To create better-performing Atari games, programmers may need to think outside the box – literally. The 2600 console consists of a 6502 CPU (actually a 6507), a 6532 RIOT, and an Atari custom graphics chip called TIA. But what about the game cartridge? What’s inside that? The Atari’s designers envisioned cartridges as simple 4KB ROMs in a protective plastic shell, but there’s no reason aside from cost why there couldn’t be other hardware inside a cartridge too.

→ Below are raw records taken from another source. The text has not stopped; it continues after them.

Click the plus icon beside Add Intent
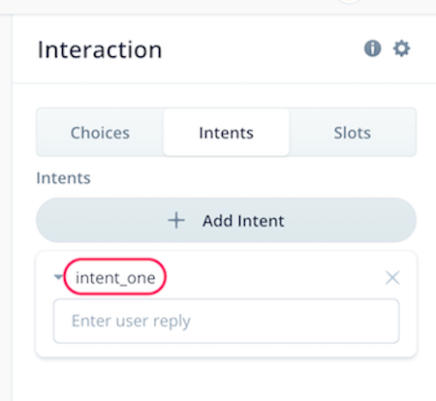 (176, 221)
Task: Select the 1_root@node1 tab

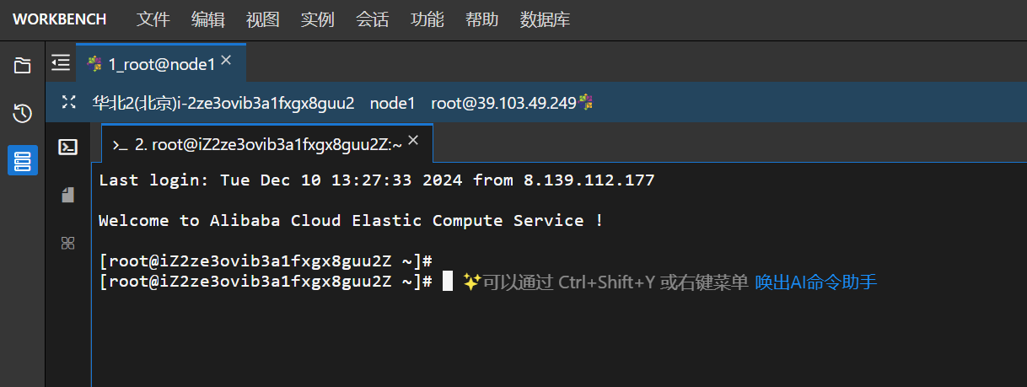Action: click(x=161, y=63)

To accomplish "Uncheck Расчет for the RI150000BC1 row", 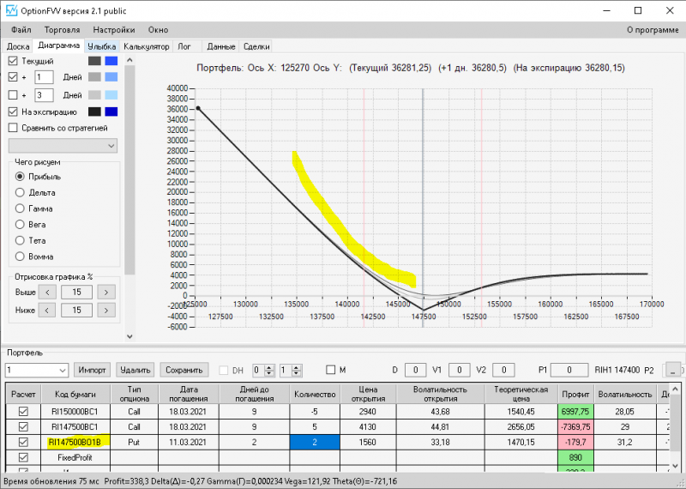I will pos(23,411).
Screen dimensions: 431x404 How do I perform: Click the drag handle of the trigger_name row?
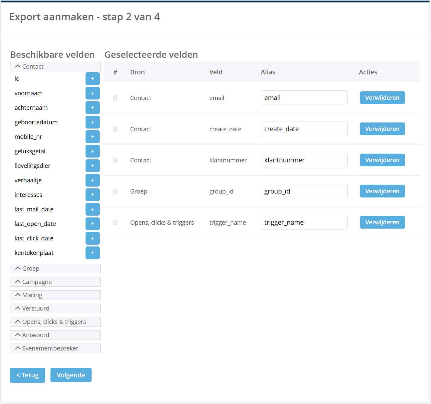pyautogui.click(x=115, y=223)
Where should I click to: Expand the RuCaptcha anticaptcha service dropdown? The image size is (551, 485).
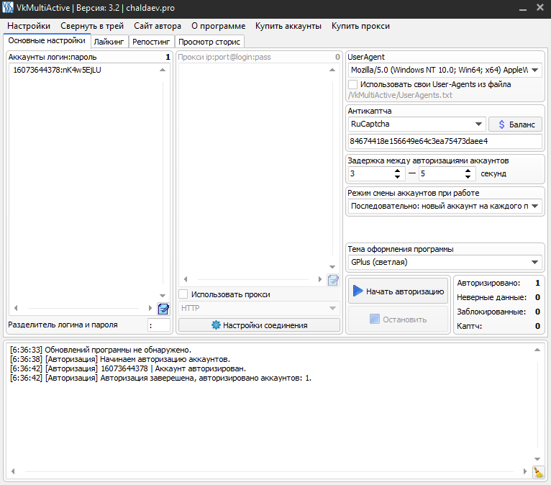click(478, 124)
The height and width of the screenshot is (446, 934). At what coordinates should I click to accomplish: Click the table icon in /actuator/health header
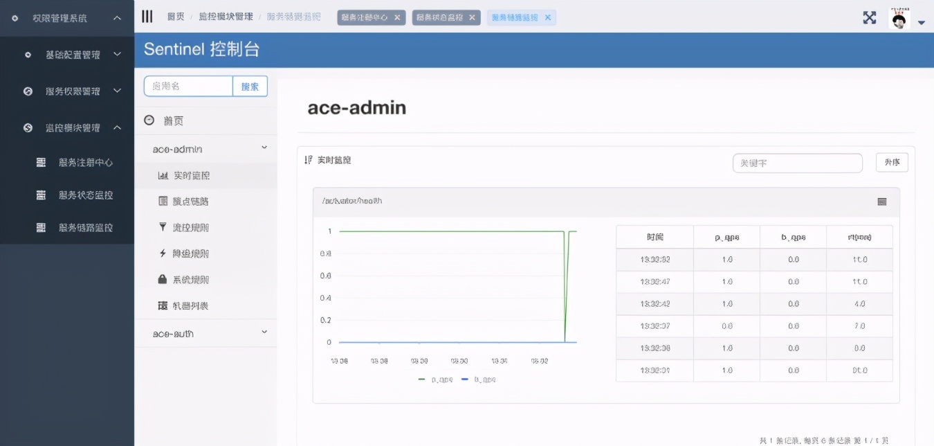tap(881, 202)
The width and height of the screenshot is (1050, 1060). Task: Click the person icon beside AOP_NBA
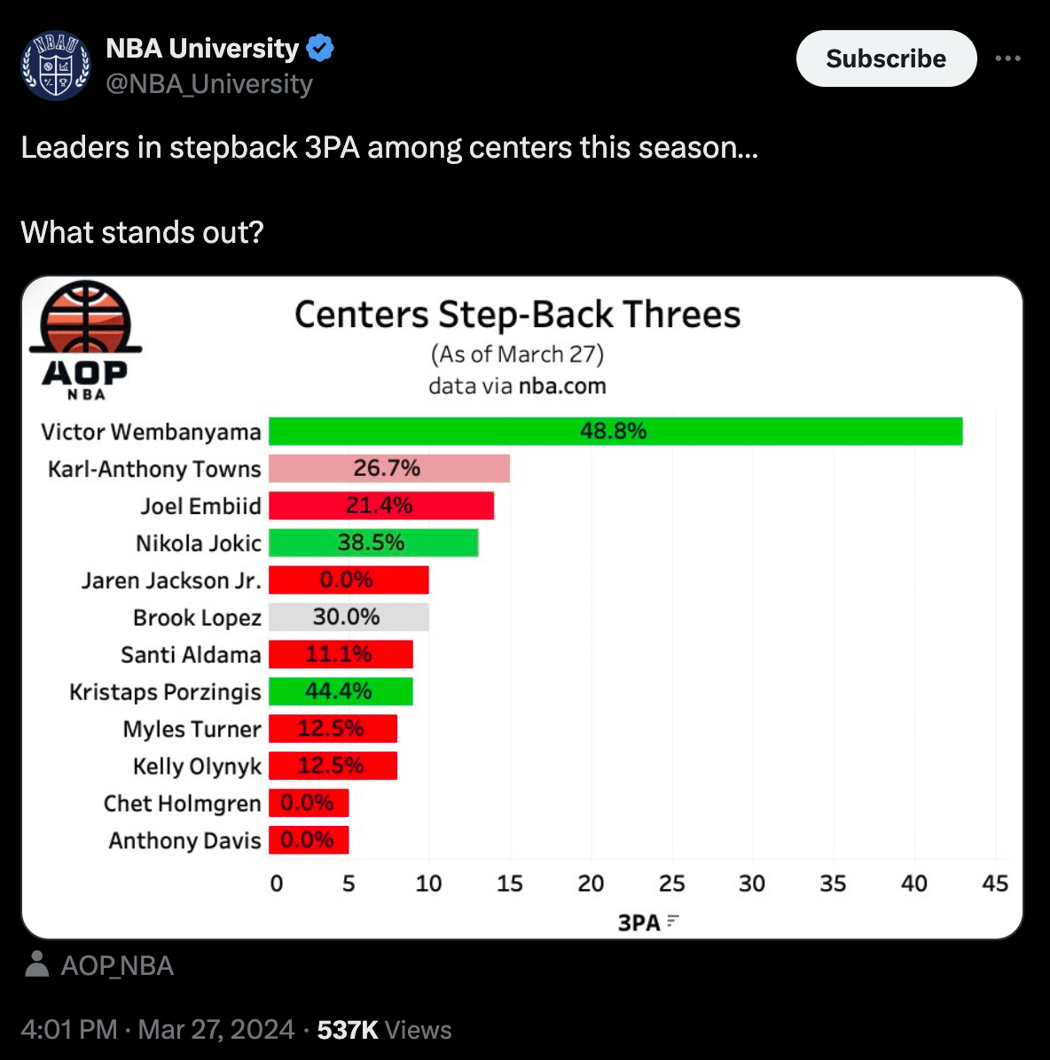[x=37, y=964]
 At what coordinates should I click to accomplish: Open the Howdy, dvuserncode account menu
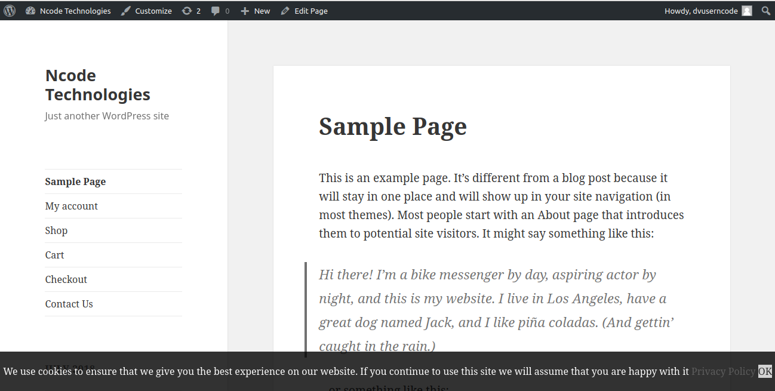pos(701,11)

Within a few years after the Atari’s 1977 release, game publishers began including a small amount of 7400-type glue logic or a simple PLD inside game cartridges, in order to assist with bank switching. The Atari only provides 4KB of address space for game cartridges, but with this extra hardware inside, publishers were able to make 8KB and 16KB games using custom bank-switching schemes. Some later cartridges also included additional RAM to augment the paltry 128 bytes available in the Atari. This provided more storage space to create larger games, but didn’t help improve the Atari’s CPU or graphics performance.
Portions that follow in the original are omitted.